→ The request:
Reproduce the listing below verbatim, line for line, without altering any character.
--- START OF Material to process ---
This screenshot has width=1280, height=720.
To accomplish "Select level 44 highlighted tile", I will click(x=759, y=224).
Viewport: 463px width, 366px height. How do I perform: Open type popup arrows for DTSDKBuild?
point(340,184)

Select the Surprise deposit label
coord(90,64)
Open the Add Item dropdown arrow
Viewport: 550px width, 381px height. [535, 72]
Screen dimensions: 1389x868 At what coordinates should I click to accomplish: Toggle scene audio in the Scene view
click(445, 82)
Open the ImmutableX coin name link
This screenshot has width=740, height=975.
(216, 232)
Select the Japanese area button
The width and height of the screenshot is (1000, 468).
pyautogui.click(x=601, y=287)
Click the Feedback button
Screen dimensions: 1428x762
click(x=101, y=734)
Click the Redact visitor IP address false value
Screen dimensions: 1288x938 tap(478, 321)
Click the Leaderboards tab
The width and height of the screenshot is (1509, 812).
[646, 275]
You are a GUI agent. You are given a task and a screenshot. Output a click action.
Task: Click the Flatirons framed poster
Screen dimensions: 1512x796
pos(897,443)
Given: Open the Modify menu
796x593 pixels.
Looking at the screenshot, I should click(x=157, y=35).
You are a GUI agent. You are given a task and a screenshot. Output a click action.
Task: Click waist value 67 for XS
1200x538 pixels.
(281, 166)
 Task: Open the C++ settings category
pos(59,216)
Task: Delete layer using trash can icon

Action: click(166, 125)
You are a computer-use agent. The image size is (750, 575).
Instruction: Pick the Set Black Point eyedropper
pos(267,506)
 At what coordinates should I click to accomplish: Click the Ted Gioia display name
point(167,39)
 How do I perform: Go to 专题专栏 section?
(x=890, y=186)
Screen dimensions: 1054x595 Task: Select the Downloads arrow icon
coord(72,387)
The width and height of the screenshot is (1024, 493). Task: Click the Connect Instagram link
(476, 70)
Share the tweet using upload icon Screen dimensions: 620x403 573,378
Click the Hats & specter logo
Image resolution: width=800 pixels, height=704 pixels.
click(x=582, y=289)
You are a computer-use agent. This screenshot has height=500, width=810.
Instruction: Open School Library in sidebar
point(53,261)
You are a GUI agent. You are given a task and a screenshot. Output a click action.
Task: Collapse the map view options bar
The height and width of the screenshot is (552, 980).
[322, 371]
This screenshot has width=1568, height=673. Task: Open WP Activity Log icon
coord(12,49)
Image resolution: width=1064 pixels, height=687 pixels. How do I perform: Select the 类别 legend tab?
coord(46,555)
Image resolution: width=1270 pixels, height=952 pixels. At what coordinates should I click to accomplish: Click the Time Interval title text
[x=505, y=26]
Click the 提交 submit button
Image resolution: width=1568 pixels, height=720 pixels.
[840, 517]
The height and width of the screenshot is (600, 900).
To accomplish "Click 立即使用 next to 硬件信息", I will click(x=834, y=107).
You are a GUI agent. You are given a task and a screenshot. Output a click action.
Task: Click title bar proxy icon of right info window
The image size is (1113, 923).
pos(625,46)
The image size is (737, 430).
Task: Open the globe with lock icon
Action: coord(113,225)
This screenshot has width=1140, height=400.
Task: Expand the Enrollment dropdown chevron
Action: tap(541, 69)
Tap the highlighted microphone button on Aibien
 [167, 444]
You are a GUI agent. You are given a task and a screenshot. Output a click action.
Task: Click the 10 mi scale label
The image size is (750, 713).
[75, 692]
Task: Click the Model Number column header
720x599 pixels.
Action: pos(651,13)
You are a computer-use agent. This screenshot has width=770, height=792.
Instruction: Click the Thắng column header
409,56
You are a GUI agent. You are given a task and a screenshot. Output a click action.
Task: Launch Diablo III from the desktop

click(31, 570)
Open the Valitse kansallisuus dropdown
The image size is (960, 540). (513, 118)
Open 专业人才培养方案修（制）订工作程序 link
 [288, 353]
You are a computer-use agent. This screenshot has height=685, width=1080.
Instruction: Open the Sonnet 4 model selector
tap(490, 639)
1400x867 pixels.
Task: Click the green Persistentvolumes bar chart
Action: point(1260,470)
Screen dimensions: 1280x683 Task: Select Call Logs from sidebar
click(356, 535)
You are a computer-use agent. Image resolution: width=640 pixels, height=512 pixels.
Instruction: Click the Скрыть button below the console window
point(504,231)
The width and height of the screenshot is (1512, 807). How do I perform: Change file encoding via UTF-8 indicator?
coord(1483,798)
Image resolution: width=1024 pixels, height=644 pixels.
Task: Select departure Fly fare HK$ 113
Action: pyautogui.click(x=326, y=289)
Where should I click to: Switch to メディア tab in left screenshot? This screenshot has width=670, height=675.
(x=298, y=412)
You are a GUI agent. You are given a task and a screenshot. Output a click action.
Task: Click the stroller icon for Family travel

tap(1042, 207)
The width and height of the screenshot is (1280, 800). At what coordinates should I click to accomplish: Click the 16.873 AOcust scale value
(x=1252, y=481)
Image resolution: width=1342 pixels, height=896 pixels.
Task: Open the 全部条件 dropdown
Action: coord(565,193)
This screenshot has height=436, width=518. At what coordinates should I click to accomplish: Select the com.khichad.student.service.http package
--- END OF Material to process ---
→ Result of this exercise:
This screenshot has width=1280, height=720.
To accomplish "Select level 44 highlighted tile", I will click(x=759, y=224).
Viewport: 463px width, 366px height. How do I perform: Open type popup arrows for DTSDKBuild?
point(340,184)

Select the Surprise deposit label
coord(90,64)
Open the Add Item dropdown arrow
Viewport: 550px width, 381px height. [535, 72]
Screen dimensions: 1389x868 At what coordinates should I click to accomplish: Toggle scene audio in the Scene view
click(445, 82)
Open the ImmutableX coin name link
This screenshot has width=740, height=975.
(216, 232)
Select the Japanese area button
The width and height of the screenshot is (1000, 468).
pyautogui.click(x=601, y=287)
Click the Feedback button
Screen dimensions: 1428x762
click(x=101, y=734)
Click the Redact visitor IP address false value
Screen dimensions: 1288x938 tap(478, 321)
Click the Leaderboards tab
The width and height of the screenshot is (1509, 812).
[646, 275]
You are a GUI agent. You are given a task and a screenshot. Output a click action.
Task: Click the Flatirons framed poster
Screen dimensions: 1512x796
pos(897,443)
Given: Open the Modify menu
796x593 pixels.
Looking at the screenshot, I should click(x=157, y=35).
You are a GUI agent. You are given a task and a screenshot. Output a click action.
Task: Click waist value 67 for XS
1200x538 pixels.
(281, 166)
 Task: Open the C++ settings category
pos(59,216)
Task: Delete layer using trash can icon

Action: click(166, 125)
You are a computer-use agent. The image size is (750, 575).
Instruction: Pick the Set Black Point eyedropper
pos(267,506)
 At what coordinates should I click to accomplish: Click the Ted Gioia display name
point(167,39)
 How do I perform: Go to 专题专栏 section?
(x=890, y=186)
Screen dimensions: 1054x595 Task: Select the Downloads arrow icon
coord(72,387)
The width and height of the screenshot is (1024, 493). Task: Click the Connect Instagram link
(476, 70)
Share the tweet using upload icon Screen dimensions: 620x403 573,378
Click the Hats & specter logo
Image resolution: width=800 pixels, height=704 pixels.
click(x=582, y=289)
You are a computer-use agent. This screenshot has height=500, width=810.
Instruction: Open School Library in sidebar
point(53,261)
You are a GUI agent. You are given a task and a screenshot. Output a click action.
Task: Collapse the map view options bar
The height and width of the screenshot is (552, 980).
[322, 371]
This screenshot has width=1568, height=673. Task: Open WP Activity Log icon
coord(12,49)
Image resolution: width=1064 pixels, height=687 pixels. How do I perform: Select the 类别 legend tab?
coord(46,555)
Image resolution: width=1270 pixels, height=952 pixels. At what coordinates should I click to accomplish: Click the Time Interval title text
[x=505, y=26]
Click the 提交 submit button
Image resolution: width=1568 pixels, height=720 pixels.
[840, 517]
The height and width of the screenshot is (600, 900).
To accomplish "Click 立即使用 next to 硬件信息", I will click(x=834, y=107).
You are a GUI agent. You are given a task and a screenshot. Output a click action.
Task: Click title bar proxy icon of right info window
The image size is (1113, 923).
pos(625,46)
The image size is (737, 430).
Task: Open the globe with lock icon
Action: coord(113,225)
This screenshot has width=1140, height=400.
Task: Expand the Enrollment dropdown chevron
Action: tap(541, 69)
Tap the highlighted microphone button on Aibien
 [167, 444]
You are a GUI agent. You are given a task and a screenshot. Output a click action.
Task: Click the 10 mi scale label
The image size is (750, 713).
[75, 692]
Task: Click the Model Number column header
720x599 pixels.
Action: pos(651,13)
You are a computer-use agent. This screenshot has width=770, height=792.
Instruction: Click the Thắng column header
409,56
You are a GUI agent. You are given a task and a screenshot. Output a click action.
Task: Launch Diablo III from the desktop

click(31, 570)
Open the Valitse kansallisuus dropdown
The image size is (960, 540). (513, 118)
Open 专业人才培养方案修（制）订工作程序 link
 [288, 353]
You are a computer-use agent. This screenshot has height=685, width=1080.
Instruction: Open the Sonnet 4 model selector
tap(490, 639)
1400x867 pixels.
Task: Click the green Persistentvolumes bar chart
Action: point(1260,470)
Screen dimensions: 1280x683 Task: Select Call Logs from sidebar
click(356, 535)
You are a computer-use agent. Image resolution: width=640 pixels, height=512 pixels.
Instruction: Click the Скрыть button below the console window
point(504,231)
The width and height of the screenshot is (1512, 807). How do I perform: Change file encoding via UTF-8 indicator?
coord(1483,798)
Image resolution: width=1024 pixels, height=644 pixels.
Task: Select departure Fly fare HK$ 113
Action: pyautogui.click(x=326, y=289)
Where should I click to: Switch to メディア tab in left screenshot? This screenshot has width=670, height=675.
(x=298, y=412)
You are a GUI agent. You are given a task and a screenshot. Output a click action.
Task: Click the stroller icon for Family travel

tap(1042, 207)
The width and height of the screenshot is (1280, 800). At what coordinates should I click to accomplish: Click the 16.873 AOcust scale value
(x=1252, y=481)
Image resolution: width=1342 pixels, height=896 pixels.
Task: Open the 全部条件 dropdown
Action: coord(565,193)
This screenshot has height=436, width=518. At what coordinates should I click to accomplish: Select the com.khichad.student.service.http package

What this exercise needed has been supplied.